Text section.
======

When I ask him how he felt after the phone call on Friday, Ben Haim says that both he and Sarousi need to see a psychologist urgently.
"I'm serious. We need mental help," Ben Haim said. "This has been going on for too long and affects us very badly. They should make up their minds if they're closing the factory or not. We're living in uncertainty for more than a year now. People just don't know what will happen next."
Sarousi: "I couldn't believe it, having just come back from work. But I also felt indifference. I don't care what will happen next. We've reached the point of no return." This was my third visit to Hatzor Haglilit and the factory in the past few months. Ben Haim and Sarousi feel they are pawns in the power struggle between the factory owners and the government, but this time it might be the end game. Sarousi will probably register for unemployment, and Ben Haim's future seems even bleaker. He believes he will have to leave his apartment and pitch a tent in front of the local council building. He says his children will need food from charity, since he can no longer support them. His voice broke, for one brief moment, when he related trying to explain the situation to his 8-year-old son.
Both men, who are in their fifties, said there are others who are even worse-off: "There are several couples who both worked in the factory. For us it's death. For them, it's death to the power of two."
After a moment of silence, Ben Haim proudly displays a few cans of tuna, packed at Pri Hagalil. "We're planning to come out with tuna with lemon, and tuna salad," he said. Then he produces a faded black and white photograph from the 1960s, of six smiling young women in the factory yard. The one on the left is his mother.

======

Information provided.
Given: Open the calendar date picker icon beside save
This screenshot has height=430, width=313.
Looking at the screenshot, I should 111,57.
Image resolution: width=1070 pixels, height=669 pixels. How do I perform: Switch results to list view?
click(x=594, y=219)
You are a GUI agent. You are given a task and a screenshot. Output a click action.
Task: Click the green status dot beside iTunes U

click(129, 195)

======

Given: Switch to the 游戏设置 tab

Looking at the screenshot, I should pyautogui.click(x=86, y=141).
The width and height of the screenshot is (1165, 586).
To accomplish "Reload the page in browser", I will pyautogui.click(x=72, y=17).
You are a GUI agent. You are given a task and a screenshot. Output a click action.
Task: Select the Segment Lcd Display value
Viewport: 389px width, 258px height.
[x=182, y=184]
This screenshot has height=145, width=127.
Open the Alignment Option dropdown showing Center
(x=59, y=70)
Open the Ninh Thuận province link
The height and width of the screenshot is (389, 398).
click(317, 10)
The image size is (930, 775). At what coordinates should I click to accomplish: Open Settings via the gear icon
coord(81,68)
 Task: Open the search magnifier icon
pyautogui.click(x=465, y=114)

======

Requirement 1.
In the text about the Pri Hagalil factory, where does Ben Haim believe he will have to pitch a tent?
Requirement 2.
Write out the passage of the text about the Pri Hagalil factory from "Both men, who" to "is his mother.".

Expected answer 1.
In front of the local council building.

Expected answer 2.
Both men, who are in their fifties, said there are others who are even worse-off: "There are several couples who both worked in the factory. For us it's death. For them, it's death to the power of two."
After a moment of silence, Ben Haim proudly displays a few cans of tuna, packed at Pri Hagalil. "We're planning to come out with tuna with lemon, and tuna salad," he said. Then he produces a faded black and white photograph from the 1960s, of six smiling young women in the factory yard. The one on the left is his mother.